4.2 2D3D Object Dataset

2D3D object dataset contains 16 different categories of highly textured common objects (e.g. drink cartons, computer monitors). We follow the experimental protocol of Browatzki et al. [6] for a fair comparison. Due to the small number of examples, we specifically combine the spoon, knife and fork classes into a joint class of silverware and exclude phone and perforator. This makes a final dataset of 156 instances and 14 classes for category recognition. Our experimental results are reported in Table 3. The proposed approach achieves better performance compared to state-of-the-art methods.

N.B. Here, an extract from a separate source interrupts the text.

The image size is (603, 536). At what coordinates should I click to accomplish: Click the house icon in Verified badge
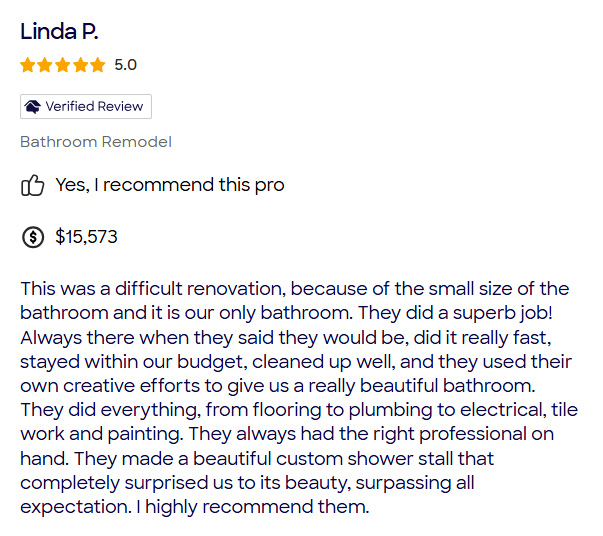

Table 2. Performance comparison in terms of recognition accuracy (in %) of the proposed technique with state-of-the-art methods on Washington RGB-D object dataset. The reported accuracy is an average over 10 trials.
Table 3. Performance comparison in terms of recognition accuracy (in %) of the proposed technique with state-of-the-art methods on 2D3D Object Dataset.

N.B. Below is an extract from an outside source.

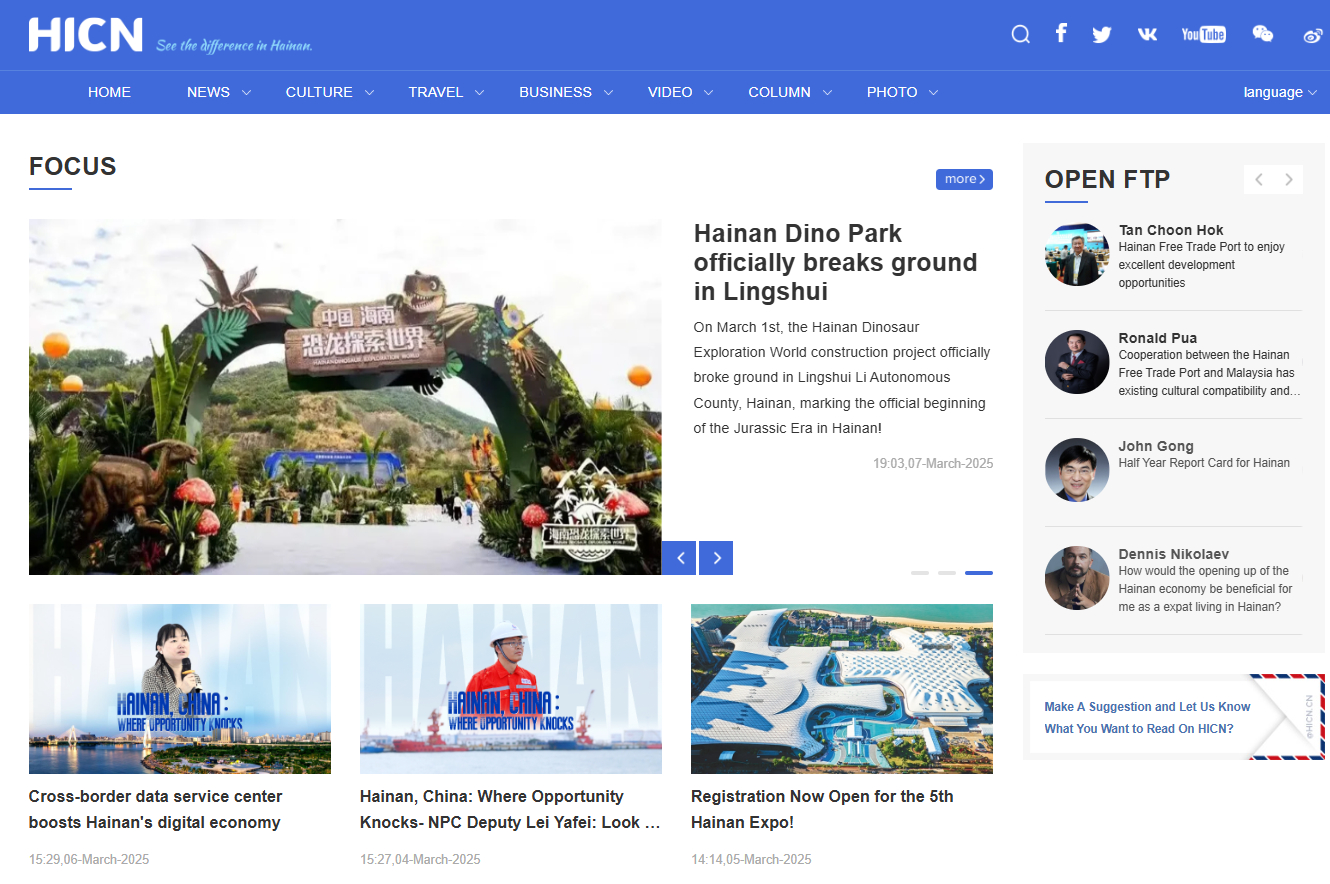Open the Twitter bird icon

tap(1102, 35)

The superior performance of the proposed network can be attributed to the hierarchical architecture of the deep neural network, which learns translationally invariant and distinctive features in the lower and higher levels of the architecture, respectively.

4.3 Computation/Implementation Details

These experiments were run on high performance computing devices with NVIDIA Titan V GPU and 128 GB RAM. Our code was implemented in MATLAB.

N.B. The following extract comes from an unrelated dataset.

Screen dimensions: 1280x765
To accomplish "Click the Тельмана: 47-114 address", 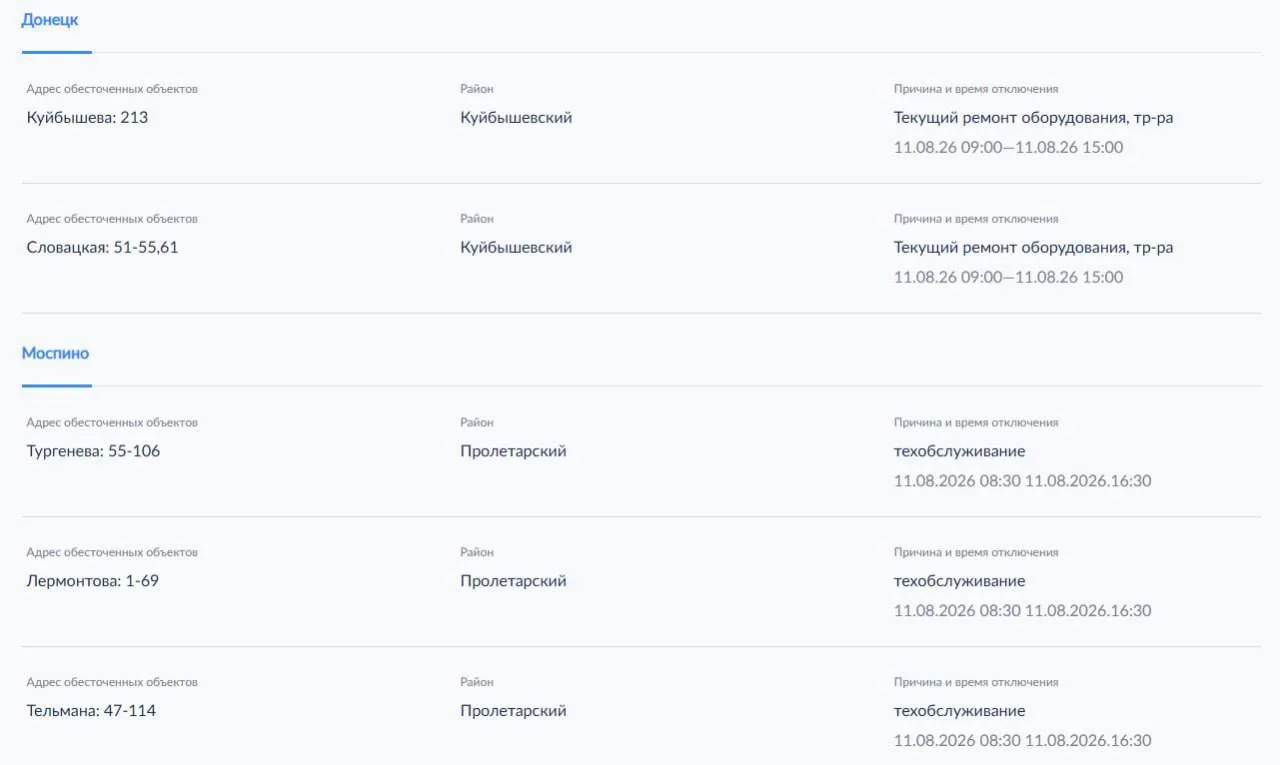I will [91, 711].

5 Conclusion and Future Directions

In this paper, we proposed a spatial hierarchical analysis deep neural network for RGB-D object recognition. The proposed network consists of CNN and RNNs to learn distinctive features in a hierarchical fashion. The tanslationally invariant features of CNN are analyzed and merged systematically using RNNs to get the most representative and descriptive feature for a given input image. The proposed technique has been tested on two publicly available RGB-D datasets for the task of object recognition. Our proposed deep neural network achieves state-of-the-art performance on these datasets.

In our implementation, our CNN generates a 3D matrix of size \(128 \times 64 \times 64\), which is merged to get a final feature vector of size \(128 \times 1\). As a future work, we intend to test a 3D matrix of higher dimensions and instead of merging 4 adjacent vectors (as done in this work), we intend to choose a bigger neighbourhood for combining these vectors. This will require more RNNs in the architecture and computational resources. In our technique, we have used sigmoid activation function, however, we believe that recognition performance can be further increased by using ReLU activation function.